The PolgD257A mutant allele has a D257A mutation in the N-terminal "proofreading" exonuclease domain of the DNA polymerase γ gene (Polg), rendering the expressed mutant protein devoid of polymerase proofreading function in mitochondria. These mitochondrial mutator mice may be useful for studying the accumulation of mtDNA mutations in apoptosis, impaired energy metabolism, aging, and age-related conditions/diseases.
Tomas A Prolla, University of Wisconsin-Madison
The PolgD257A mutant allele has a mitochondrial DNA polymerase editing amino acid substitution, D257Am in the N-terminal "proofreading" exonuclease domain II of the DNA polymerase γ gene (Polg). The expressed mutant protein, Polg-D257A, lacks the polymerase proofreading function/mismatch repair mechanism in mitochondria (although mtDNA replication is not significantly altered). As such, homozygous PolgD257A mice exhibit ~2500-fold increased rate of mtDNA mutation compared to wild-type mice. The accumulation of mtDNA mutations leads to increased apoptosis (particularly in cells/tissues that are metabolically active or have rapid cellular turnover). Homozygous (PolgD257A/D257A) mice grossly demonstrate a premature aging phenotype beginning at ~nine months of age with alopecia, graying hair, impaired mobility and kyphosis, and die prematurely by ~13-15 months of age with severe anemia. Homozygous mice exhibit several age-related defects, including thymic involution, weight loss, testicular atrophy, and cardiac hypertrophy/dysfunction, as well as progressive loss of skeletal muscle (sarcopenia), bone mass, circulating red blood cells, hearing, and intestinal crypts.The testicular atrophy manifests around five months of age concurrent with depletion of spermatogonia.The cardiovascular phenotype includes macrocytic anemia with abnormal erythroid maturation and megaloblastic changes, as well as profound defects in lymphopoiesis (characteristics of human myelodysplastic syndromes). The hearing loss is attributed to cochlear hair cell degeneration (presbycusis), with onset around nine months of age.Histologically, increased apoptosis in PolgD257A/D257A tissues is observable by three months of age in the duodenum, liver, testes, and thymus.Heterozygous mice (PolgD257A/+) also have an increased mutation burden, but no gross observable age-related phenotype, fertility problems, or other abnormalities are reported.

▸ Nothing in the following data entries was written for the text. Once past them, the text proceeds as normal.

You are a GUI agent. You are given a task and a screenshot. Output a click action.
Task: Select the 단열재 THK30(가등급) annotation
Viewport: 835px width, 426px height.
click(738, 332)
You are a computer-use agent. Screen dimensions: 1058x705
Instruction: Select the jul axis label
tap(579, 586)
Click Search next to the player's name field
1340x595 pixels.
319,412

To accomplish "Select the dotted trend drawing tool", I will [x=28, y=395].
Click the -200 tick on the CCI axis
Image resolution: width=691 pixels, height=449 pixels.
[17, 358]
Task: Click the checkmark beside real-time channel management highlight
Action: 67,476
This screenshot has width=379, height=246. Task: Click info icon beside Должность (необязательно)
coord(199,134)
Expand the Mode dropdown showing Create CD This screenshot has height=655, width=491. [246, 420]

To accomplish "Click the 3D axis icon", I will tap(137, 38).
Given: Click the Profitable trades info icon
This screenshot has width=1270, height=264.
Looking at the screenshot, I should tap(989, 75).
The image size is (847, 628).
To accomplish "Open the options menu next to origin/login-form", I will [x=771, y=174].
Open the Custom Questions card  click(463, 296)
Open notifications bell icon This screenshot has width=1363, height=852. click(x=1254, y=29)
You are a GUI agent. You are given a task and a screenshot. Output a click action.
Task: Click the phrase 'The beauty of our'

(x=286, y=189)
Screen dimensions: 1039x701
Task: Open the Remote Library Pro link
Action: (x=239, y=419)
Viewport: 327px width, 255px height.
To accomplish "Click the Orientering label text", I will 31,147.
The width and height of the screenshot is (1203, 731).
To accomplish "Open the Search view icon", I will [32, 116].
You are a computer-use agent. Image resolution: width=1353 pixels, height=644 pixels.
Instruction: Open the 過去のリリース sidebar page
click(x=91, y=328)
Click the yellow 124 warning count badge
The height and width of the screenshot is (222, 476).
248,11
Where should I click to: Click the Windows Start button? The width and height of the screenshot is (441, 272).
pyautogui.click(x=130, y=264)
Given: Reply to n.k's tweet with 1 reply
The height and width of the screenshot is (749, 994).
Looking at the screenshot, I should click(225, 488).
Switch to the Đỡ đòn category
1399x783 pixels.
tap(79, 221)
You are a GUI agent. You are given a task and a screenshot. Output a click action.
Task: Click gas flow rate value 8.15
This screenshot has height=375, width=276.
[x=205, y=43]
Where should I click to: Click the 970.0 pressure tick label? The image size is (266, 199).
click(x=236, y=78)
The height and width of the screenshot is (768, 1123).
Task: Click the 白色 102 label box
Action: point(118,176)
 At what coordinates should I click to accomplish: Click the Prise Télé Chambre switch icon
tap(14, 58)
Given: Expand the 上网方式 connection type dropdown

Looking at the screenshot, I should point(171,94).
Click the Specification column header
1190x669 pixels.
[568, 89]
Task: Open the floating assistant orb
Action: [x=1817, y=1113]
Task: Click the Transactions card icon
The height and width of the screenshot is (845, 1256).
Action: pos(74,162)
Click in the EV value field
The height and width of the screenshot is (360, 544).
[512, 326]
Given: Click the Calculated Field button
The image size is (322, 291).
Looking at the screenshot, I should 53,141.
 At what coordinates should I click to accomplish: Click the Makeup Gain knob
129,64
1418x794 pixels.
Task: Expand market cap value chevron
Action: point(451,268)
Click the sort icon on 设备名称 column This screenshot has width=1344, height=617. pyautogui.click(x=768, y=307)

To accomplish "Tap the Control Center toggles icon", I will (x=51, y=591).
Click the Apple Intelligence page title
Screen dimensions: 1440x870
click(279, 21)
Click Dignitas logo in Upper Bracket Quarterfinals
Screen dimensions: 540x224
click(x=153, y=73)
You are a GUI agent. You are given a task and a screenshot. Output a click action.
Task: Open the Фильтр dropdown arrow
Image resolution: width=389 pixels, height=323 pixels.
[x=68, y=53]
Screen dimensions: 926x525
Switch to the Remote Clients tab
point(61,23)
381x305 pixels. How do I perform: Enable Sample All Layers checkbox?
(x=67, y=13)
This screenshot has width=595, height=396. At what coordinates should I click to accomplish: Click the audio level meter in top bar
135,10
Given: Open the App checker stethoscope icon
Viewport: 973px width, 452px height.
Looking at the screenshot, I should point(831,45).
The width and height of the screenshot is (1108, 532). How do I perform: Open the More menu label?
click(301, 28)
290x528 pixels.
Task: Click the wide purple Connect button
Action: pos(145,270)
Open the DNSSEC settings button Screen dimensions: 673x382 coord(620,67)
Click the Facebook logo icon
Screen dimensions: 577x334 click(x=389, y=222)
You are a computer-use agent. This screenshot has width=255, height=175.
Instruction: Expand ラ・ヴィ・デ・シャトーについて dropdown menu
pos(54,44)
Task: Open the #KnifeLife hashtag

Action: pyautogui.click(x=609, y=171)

When PolgD257A mice are bred with Ins2Akita mice (Stock No. 003548), the double mutant offspring may be useful in studying appetite and diabetes.
To create the targeting vector, Dr. Tomas A. Prolla (University of Wisconsin, Madison) isolated a mouse DNA polymerase γ (Polg) DNA sequence and used site-directed mutagenesis to introduce an AC-->CT two-base substitution corresponding to positions 1054-1055 in exon 3. The targeting vector also had a loxP-flanked PGK-neo cassette inserted into intron 3. The point mutations create a D257A amino acid substitution in the conserved N-terminal "proofreading" exonuclease domain II of Polg. This targeting construct was electroporated into 129S7/SvEvBrd-Hprtb-m2-derived AB2.2 embryonic stem (ES) cells, and correctly targeted ES cells were injected into blastocysts. Chimeric males were bred to C57BL/6J females. The PolgAD257Aneo mice were then bred with CMV-Cre transgenic mice (on a mixed 129/ICR genetic background) to remove the floxed PGK-neo cassette. The resulting mice harboring the PolgAD257A allele (also called PolgD257A, Polgmut, or PolgA) were subsequently backcrossed 16 generations to C57BL/6J wildtype mice (and the CMV-Cre transgene was removed) prior to sending to The Jackson Laboratory Repository. Upon arrival, mice were bred to C57BL/6J inbred mice (Stock No. 000664) for at least one generation.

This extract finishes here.